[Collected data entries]
==========
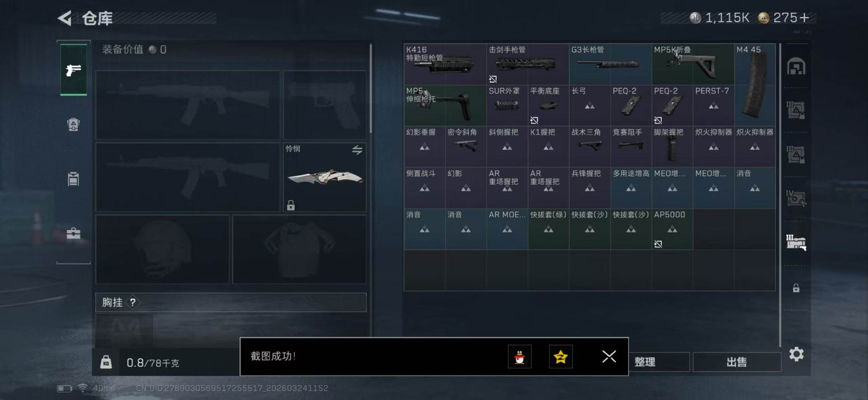Image resolution: width=868 pixels, height=400 pixels.
Task: Open the safe box icon in the right sidebar
Action: [796, 67]
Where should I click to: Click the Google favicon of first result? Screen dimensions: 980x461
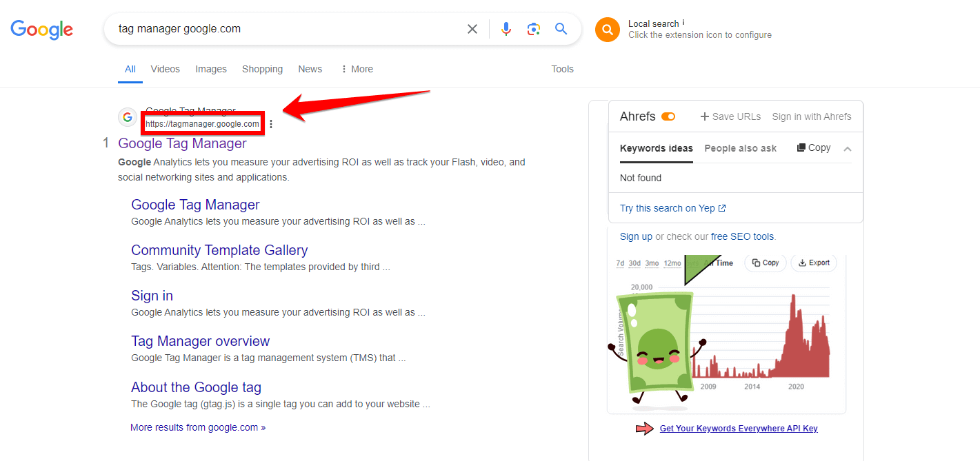pyautogui.click(x=127, y=117)
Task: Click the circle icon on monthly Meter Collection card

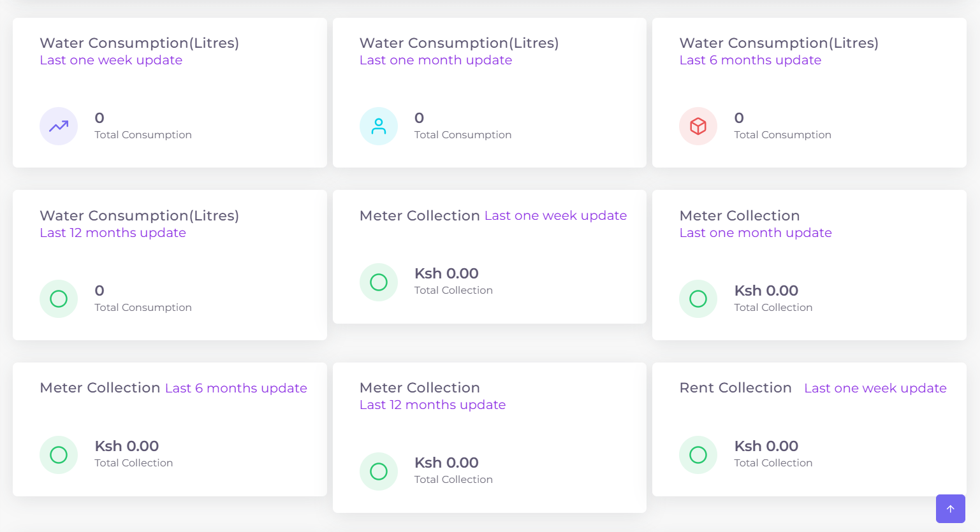Action: coord(698,299)
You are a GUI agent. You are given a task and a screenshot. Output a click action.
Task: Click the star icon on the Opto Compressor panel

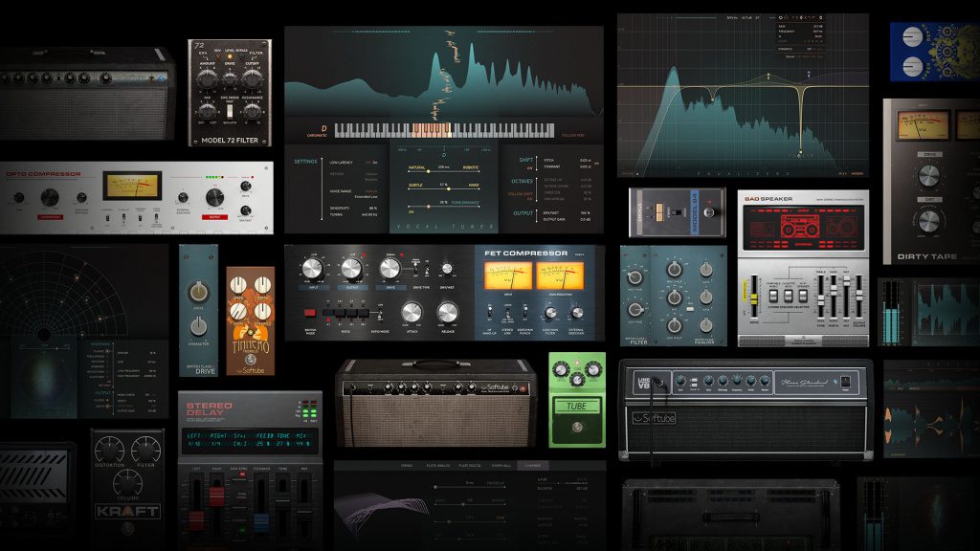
==========
◆ YOUR ASSIGNMENT: All lines between the one that contains "You are a GUI" and the end of the records above, both included, are to be returned exactly as they stand, except for pictures, which are omitted.

◆ ANSWER BELOW:
You are a GUI agent. You are given a task and a screenshot. Output a click action.
Task: Click the star icon on the Opto Compressor panel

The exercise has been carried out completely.